Porque procuramos líderes providenciais? Que mecanismos alimentam o liderismo? O papel dos líderes, dos seguidores e das instituições no funcionamento das organizações, das sociedades e das democracias.
Vivemos num mundo marcado pela incerteza. Na política, nas empresas, no desporto ou nas redes sociais, cresce a busca por líderes providenciais capazes de restaurar a ordem perdida, garantir segurança e construir sociedades aparentemente mais justas, puras e perfeitas.
Neste livro, os autores explicam os mecanismos que alimentam o liderismo: culto da personalidade, seguidismo, obediência antecipatória, romantização do poder e fascínio coletivo por figuras providenciais.

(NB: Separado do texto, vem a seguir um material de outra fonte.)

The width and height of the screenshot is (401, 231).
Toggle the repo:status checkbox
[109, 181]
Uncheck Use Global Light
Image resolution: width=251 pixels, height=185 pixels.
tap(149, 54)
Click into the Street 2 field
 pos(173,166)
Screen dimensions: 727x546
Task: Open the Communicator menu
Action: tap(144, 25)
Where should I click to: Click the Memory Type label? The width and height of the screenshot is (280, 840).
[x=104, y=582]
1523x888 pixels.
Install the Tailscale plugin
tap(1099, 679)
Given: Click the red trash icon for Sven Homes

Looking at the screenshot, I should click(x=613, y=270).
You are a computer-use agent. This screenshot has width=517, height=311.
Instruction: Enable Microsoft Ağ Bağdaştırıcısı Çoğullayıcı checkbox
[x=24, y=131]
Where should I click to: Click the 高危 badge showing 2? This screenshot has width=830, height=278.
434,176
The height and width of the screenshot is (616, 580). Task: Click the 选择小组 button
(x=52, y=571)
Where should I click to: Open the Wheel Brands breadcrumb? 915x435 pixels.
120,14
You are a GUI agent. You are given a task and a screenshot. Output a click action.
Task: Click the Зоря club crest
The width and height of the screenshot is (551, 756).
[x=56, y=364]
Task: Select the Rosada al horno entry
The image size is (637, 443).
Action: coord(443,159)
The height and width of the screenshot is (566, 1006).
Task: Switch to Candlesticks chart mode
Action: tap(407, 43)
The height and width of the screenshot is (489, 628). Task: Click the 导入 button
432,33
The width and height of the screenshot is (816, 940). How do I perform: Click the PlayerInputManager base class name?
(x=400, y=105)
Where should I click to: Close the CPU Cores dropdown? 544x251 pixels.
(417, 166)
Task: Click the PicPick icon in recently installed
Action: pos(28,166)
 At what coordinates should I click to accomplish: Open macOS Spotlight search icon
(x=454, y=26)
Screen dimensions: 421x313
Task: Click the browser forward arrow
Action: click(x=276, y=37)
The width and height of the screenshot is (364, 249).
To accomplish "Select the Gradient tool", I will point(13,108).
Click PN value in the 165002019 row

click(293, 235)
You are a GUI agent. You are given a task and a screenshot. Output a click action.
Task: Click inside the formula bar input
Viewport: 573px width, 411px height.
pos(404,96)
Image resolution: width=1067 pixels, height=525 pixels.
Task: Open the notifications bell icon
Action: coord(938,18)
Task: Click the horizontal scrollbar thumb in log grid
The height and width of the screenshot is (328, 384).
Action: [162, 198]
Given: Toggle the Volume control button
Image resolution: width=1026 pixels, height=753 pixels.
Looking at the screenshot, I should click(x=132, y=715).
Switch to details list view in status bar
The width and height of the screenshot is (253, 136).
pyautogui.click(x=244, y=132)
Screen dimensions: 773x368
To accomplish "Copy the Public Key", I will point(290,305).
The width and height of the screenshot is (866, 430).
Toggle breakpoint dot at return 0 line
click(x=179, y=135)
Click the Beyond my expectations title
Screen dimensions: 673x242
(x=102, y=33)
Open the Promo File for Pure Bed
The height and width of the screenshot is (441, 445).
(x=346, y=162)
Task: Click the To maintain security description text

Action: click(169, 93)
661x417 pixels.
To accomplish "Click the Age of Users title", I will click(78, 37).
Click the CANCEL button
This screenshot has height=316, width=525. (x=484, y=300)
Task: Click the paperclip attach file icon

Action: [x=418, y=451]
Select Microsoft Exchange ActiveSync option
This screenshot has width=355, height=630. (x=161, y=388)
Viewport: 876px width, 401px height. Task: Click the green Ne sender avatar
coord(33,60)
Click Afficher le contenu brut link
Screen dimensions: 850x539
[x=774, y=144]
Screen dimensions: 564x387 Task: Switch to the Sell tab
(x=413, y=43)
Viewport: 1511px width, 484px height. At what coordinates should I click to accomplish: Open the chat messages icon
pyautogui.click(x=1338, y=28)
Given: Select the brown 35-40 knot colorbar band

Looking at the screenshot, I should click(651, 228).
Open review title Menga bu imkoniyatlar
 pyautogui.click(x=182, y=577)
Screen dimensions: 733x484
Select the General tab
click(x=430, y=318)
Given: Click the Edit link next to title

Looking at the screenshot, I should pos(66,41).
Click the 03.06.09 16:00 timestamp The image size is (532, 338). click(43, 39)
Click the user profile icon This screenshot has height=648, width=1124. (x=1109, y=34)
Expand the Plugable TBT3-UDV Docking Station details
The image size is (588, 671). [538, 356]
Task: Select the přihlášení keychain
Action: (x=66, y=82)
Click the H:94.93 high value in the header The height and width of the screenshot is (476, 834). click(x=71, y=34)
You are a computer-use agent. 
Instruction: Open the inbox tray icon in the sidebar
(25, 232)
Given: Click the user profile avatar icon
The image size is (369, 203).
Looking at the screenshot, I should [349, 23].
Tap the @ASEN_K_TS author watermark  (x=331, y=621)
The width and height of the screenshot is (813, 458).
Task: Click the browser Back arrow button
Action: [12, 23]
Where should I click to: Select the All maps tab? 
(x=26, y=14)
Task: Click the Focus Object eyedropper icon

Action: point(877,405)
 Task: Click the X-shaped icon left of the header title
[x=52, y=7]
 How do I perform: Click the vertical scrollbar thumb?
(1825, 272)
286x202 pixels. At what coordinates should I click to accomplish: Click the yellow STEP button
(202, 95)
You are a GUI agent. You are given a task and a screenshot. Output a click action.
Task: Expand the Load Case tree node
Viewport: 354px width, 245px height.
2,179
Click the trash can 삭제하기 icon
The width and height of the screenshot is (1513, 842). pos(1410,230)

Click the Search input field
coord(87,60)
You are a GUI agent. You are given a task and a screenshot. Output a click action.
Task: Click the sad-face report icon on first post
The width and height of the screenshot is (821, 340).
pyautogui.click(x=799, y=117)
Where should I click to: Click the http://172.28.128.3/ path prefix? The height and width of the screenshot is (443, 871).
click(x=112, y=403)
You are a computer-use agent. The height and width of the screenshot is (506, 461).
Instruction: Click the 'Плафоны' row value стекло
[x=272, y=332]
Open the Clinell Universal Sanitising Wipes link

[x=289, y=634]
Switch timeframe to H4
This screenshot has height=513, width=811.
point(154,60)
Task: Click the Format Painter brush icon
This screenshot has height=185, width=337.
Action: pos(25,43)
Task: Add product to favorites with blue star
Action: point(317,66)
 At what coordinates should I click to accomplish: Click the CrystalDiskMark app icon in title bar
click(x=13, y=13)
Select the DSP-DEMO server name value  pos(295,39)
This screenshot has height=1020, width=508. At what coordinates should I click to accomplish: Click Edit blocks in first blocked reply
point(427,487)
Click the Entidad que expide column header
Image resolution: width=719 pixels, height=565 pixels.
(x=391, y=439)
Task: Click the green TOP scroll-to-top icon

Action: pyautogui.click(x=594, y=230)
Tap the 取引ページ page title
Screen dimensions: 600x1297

Cruzando exemplos da política, da gestão, da história e da vida organizacional, mostram como comunidades, empresas e instituições se tornam vulneráveis quando colocam demasiado poder nos seus líderes, depositam pouca confiança nas regras e nos equilíbrios institucionais, e não exercem pensamento crítico.
Em contraponto ao mito do grande líder, os auto¬res defendem uma visão mais humana, prudente e realista da liderança: líderes suficientemente bons, capazes de escutar, aceitar limites, acolher a crítica e trabalhar em instituições fortes, pluralistas e saudáveis.